They parted at the door from the garden, and she returned to the sick-room.

She paused, hesitating to enter. All was still as the grave. She turned the handle softly and peeped in: could it be that Wingfold's bearing had communicated to her mind a shadow of the awe with which he had left the place where perhaps a soul was being born again? Leopold did not move. Terror laid hold of her heart. She stepped quickly in, and round the screen to the side of the bed. There, to her glad surprise, he lay fast asleep, with the tears not yet dried upon his face. Her heart swelled with some sense unknown before: was it rudimentary thankfulness to the Father of her spirit?

As she stood gazing with the look of a mother over her sick child, he lifted his eyelids, and smiled a sad smile.

"When did you come into the room?" he said.

"A minute ago," she answered.

"I did not hear you," he returned.

"No, you were asleep."

"Not I! Mr. Wingfold is only just gone."

"I have let him out on the meadow since."

Leopold stared, looked half alarmed, and then said,

"Did God make me sleep, Helen?"

She did not answer. The light of a new hope in his eye, as if the dawn had begun at last to break over the dark mountains, was already reflected from her heart.

"Oh! Helen," he said, "that IS a good fellow, SUCH a good fellow!"

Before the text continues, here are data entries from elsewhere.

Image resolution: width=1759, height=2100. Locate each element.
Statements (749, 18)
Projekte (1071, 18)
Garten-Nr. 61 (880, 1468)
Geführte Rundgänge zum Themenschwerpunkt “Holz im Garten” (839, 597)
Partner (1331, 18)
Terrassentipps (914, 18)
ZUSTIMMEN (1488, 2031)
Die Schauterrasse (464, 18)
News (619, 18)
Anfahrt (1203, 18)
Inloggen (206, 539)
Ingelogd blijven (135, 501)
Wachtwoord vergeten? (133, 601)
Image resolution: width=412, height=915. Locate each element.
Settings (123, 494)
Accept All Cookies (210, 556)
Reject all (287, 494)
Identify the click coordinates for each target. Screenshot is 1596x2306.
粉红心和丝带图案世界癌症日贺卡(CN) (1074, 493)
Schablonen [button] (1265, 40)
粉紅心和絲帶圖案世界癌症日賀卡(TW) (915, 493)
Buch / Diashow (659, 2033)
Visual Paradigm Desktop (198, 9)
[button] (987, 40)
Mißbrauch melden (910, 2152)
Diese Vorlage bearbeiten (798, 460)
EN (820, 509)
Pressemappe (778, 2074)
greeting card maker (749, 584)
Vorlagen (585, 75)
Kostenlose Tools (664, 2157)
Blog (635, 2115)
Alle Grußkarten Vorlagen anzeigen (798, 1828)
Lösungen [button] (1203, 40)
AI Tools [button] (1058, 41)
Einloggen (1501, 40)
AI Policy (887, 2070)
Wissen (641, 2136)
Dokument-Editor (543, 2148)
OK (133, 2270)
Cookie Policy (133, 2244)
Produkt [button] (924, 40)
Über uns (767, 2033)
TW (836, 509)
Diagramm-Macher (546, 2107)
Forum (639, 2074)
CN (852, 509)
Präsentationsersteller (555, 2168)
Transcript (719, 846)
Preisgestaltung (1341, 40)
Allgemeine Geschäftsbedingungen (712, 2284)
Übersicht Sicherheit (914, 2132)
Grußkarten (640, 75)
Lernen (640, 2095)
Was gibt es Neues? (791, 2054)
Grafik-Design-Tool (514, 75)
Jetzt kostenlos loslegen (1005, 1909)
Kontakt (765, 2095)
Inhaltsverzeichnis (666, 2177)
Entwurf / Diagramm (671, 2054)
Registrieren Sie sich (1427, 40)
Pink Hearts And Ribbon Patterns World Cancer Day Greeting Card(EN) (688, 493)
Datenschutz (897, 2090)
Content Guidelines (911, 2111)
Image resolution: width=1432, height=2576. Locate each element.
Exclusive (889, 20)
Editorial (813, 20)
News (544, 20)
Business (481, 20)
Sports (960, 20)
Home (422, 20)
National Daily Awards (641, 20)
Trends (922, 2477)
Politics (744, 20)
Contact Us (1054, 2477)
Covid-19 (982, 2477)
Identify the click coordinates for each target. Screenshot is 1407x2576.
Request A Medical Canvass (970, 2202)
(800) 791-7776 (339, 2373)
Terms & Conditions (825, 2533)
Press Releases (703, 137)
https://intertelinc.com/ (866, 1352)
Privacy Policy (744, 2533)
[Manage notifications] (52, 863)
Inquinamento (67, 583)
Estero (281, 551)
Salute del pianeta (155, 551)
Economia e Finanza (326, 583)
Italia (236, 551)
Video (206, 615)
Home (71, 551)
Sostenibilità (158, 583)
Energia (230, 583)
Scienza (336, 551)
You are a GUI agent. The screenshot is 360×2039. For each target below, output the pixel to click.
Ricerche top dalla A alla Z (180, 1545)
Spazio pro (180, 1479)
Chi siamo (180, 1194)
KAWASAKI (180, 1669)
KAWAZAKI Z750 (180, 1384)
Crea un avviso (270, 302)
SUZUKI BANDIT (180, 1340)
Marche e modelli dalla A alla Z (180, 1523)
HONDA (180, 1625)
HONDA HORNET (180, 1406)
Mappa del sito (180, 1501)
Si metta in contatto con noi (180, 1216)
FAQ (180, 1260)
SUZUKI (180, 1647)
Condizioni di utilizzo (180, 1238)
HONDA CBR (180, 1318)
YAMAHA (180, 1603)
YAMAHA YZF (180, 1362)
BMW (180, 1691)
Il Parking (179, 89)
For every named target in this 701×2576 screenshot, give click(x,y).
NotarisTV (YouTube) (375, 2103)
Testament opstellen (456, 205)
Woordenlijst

A pang of jealousy, the first she had ever felt, shot to her heart: she had hitherto, since his trouble, been all in all to her Leopold! Had the curate been a man she liked, she would not perhaps have minded it so much.

"You will be able to do without me now," she said sadly. "I never could understand taking to people at first sight!"

"Some people are made so, I suppose, Helen. I know I took to you at first sight! I shall never forget the first time I saw you—when I came to this country a lonely little foreigner,—and you, a great beautiful lady, for such you seemed to me, though you have told me since you were only a great gawky girl—I know that could never have been—you ran to meet me, and took me in your arms, and kissed me. I was as if I had crossed the sea of death and found paradise in your bosom! I am not likely to forget you for Mr. Wingfold, good and kind and strong as he is! Even SHE could not make me forget you, Helen. But neither you nor I can do without Mr. Wingfold any more, I fancy. I wish you liked him better!—but you will in time. You see he's not one to pay young ladies compliments, as I have heard some parsons do; and he may be a little—no, not unpolished, not that—that's not what I mean—but unornamental in his manners! Only, you see,—"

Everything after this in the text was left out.